Should the word "screenshot" occur in a line of the records, copy that line.
------ EXTRACTED MATERIAL
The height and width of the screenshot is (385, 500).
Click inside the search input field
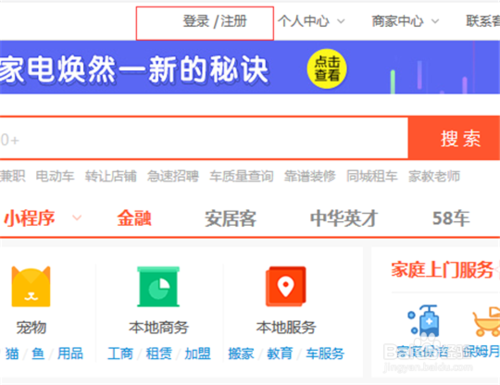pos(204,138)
------------
------ EXTRACTED MATERIAL
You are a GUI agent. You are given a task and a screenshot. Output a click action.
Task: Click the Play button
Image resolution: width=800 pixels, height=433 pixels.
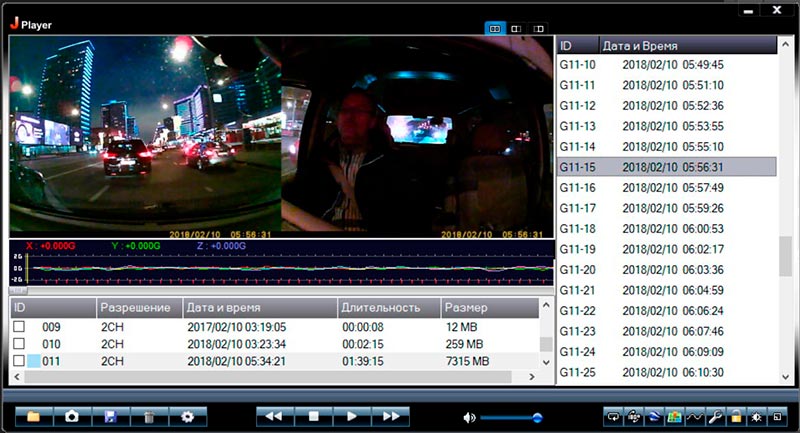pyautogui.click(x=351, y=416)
------------
# ANSWER SPACE:
The height and width of the screenshot is (385, 500).
You are a GUI agent. You are given a task and a screenshot. Output a click action.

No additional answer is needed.